KEY POINTS:
Governance is not a word to set the pulses racing; it is not even the right word for the subject a royal commission is to study for the improvement of Auckland. The techniques of leading a city are not under discussion, only the power structure.
Those who lament the multiplicity of metropolitan councils believe that if the structure is unified, leadership will follow. Perhaps they are right.
Their publicity over recent weeks has certainly moved the Government. A royal commission is probably more than the lobby led by the Employers and Manufacturers Association expected when they urged the Cabinet to put aside some minimal proposals agreed by Auckland's eight councils and set up an independent inquiry.
The standing Local Government Commission would have seemed adequate for the task. It handled the nationwide reorganisation of local bodies 18 years ago and has specialist knowledge that the royal commissioner(s), as yet unnamed, will have to acquire.

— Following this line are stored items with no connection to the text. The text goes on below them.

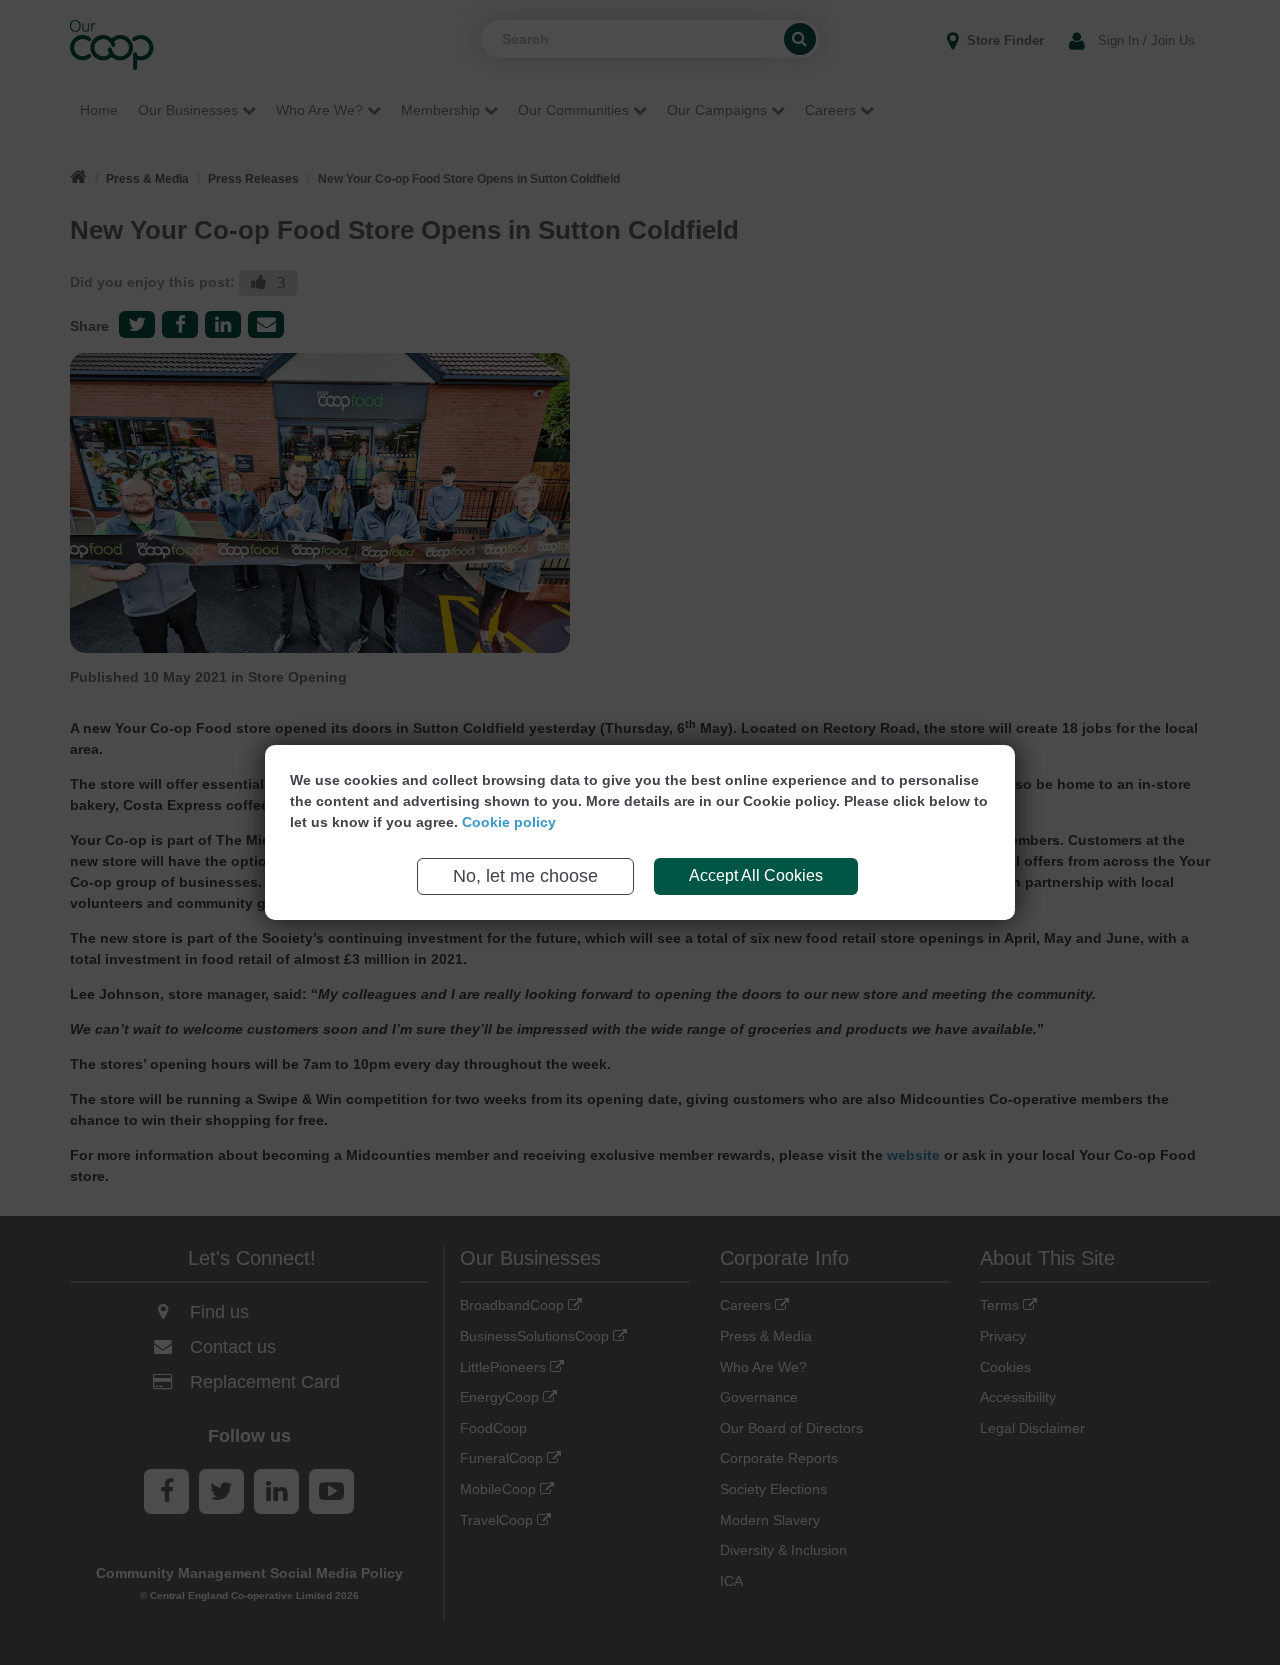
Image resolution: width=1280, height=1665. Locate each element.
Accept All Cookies (756, 875)
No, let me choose (525, 876)
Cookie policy (509, 822)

But a royal commission is at least a signal of unlimited possibilities. Though its terms of reference have yet to be written, it should be able to look at Auckland through eyes unconstrained by national considerations. If the ideal governing body of Greater Auckland seems to be a regional council more powerful than its counterparts in the rest of the country, so be it.
Auckland has a population more than three times that of any other region. It would not be the first time special governing arrangements have been made for it. It was given the Auckland Regional Authority many years before regional councils were introduced everywhere. And the ARA, as it became known and feared, was a more powerful beast than the largely environmental councils that other regions were given.
Aucklanders who remember the ARA will wonder whether today's single city campaign is reinventing the wheel. The ARA came to grief because it was too powerful for the comfort of its constituent councils and ratepayers, and too disputatious to command citizens' respect. The difference between that sorry experiment and the Greater Auckland Council imagined by those who have pressed for the inquiry is that the constituent councils would be abolished.
There would be nothing between the Greater Auckland Council and the elected community boards that would continue to deal with local services. Community boards, set up in place of borough councils 18 years ago, have proved the enduring value of representation at that level. The division of roles and rating powers between communities and the region could be issues as vexed as any for the royal commission.
But it is the bigger proposal that needs to capture the public imagination. It will not do so by simply claiming cost savings in the way some lobbyists have done. A single council in place of eight would eliminate some duplication of offices and agencies, but most people are wise to the ways of public bodies.
The bigger they are the bigger they think they need to be. A Greater Auckland Council might give Auckland one voice but it likely would be just as bloated a bureaucracy as the sum of its parts at present.
That could be a price worth paying if indeed it does enable big, exciting projects to be conceived and carried through. Things like a cross-harbour tunnel, the development of Whenuapai airport, the late, lamented Waterfront Stadium, the Tank Farm and most big transport projects.
Auckland is too divided, its four cities too parochial and its regional institutions too weak. With good, inspiring people at the helm it could make the most of its scale and its natural blessings. A royal commission cannot craft leadership but can give us a better platform for it. It is a start.